The railroad has been working with two principal locomotive manufacturers, GE and EMD, a unit of Caterpillar, to develop the natural gas engine technology that will be used in the pilot. The use of natural gas as a transportation fuel results in the emission of fewer greenhouse gases and particulates than diesel fuel.

But the idea of using natural gas as fuel in locomotives is not new. The former Burlington Northern, now part of BNSF, used natural gas locomotives in the 1980s and 1990s (pictured). BNSF also tested LNG switch locomotives in Los Angeles until they reached the end of their useful life a few years ago.

Improved economics and technology make the use of natural gas in long-haul service more operationally feasible today, BNSF says. The pilot will be a first step to consider how the technology could be implemented.

However, even though natural gas in long-haul service has enormous potential, several significant regulatory challenges need to be addressed. BNSF describes these regulatory challenges, as well as some technical hurdles, as “daunting.”

According to The Wall Street Journal, some of the challenges include getting federal regulators’ approval on fuel-tank safety. The use of LNG will also require different fuel depots and tankers to carry the fuel, the WSJ said.

Retrofitting a diesel locomotive and adding the tanker car could increase a locomotive’s roughly $2 million price tag by half, reports the WSJ.

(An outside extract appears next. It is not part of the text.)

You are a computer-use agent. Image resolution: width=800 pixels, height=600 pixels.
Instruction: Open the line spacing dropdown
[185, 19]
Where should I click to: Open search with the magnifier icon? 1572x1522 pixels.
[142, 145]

Traditional, diesel-powered rail freight is already a relatively carbon-efficient means of shipping. In March last year, BNSF reported that its customers avoided 30 million metric tons of CO2 emissions in 2011 by shipping their freight by rail instead of moving their products entirely by road. BNSF says that to move a ton of freight 500 miles by rail takes, on average, a single gallon of diesel fuel. It estimates that rail is at least four times more efficient than an all-highway option.